Saved data entries
╭──
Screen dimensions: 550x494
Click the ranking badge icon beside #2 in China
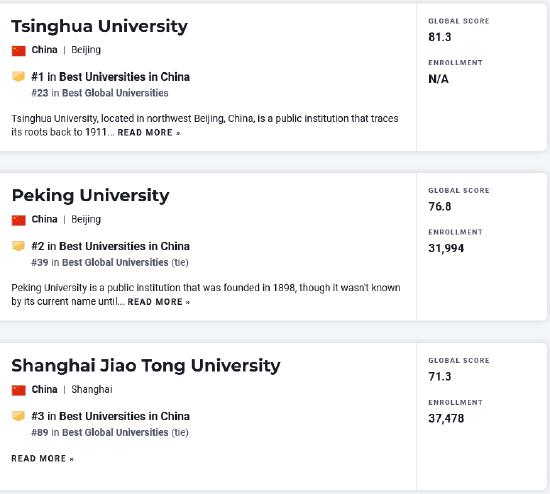click(x=18, y=246)
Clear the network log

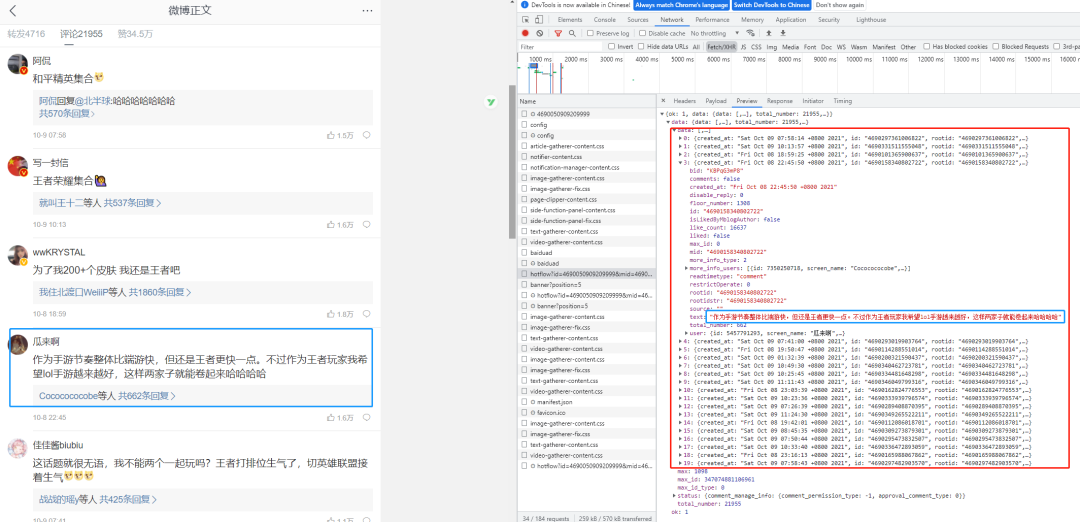540,33
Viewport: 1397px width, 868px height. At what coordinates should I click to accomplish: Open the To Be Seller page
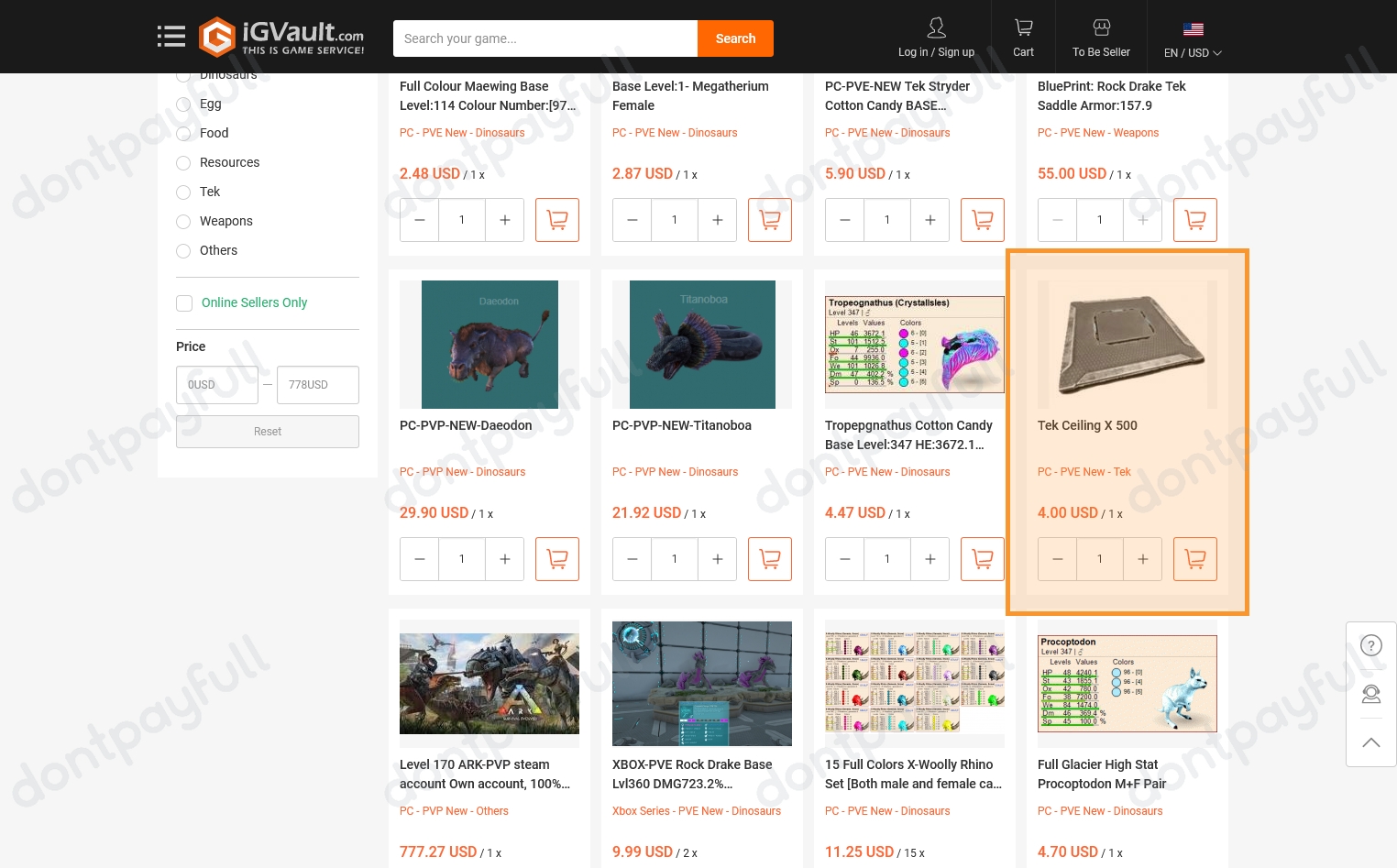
╰──
:: WHAT YOU NEED TO DO ::
Write the entries above out in full, exactly, with no images.

:: PROBLEM SOLUTION ::
Screen dimensions: 550x494
Click the ranking badge icon beside #2 in China
click(x=18, y=246)
Clear the network log

540,33
Viewport: 1397px width, 868px height. At what coordinates should I click to accomplish: Open the To Be Seller page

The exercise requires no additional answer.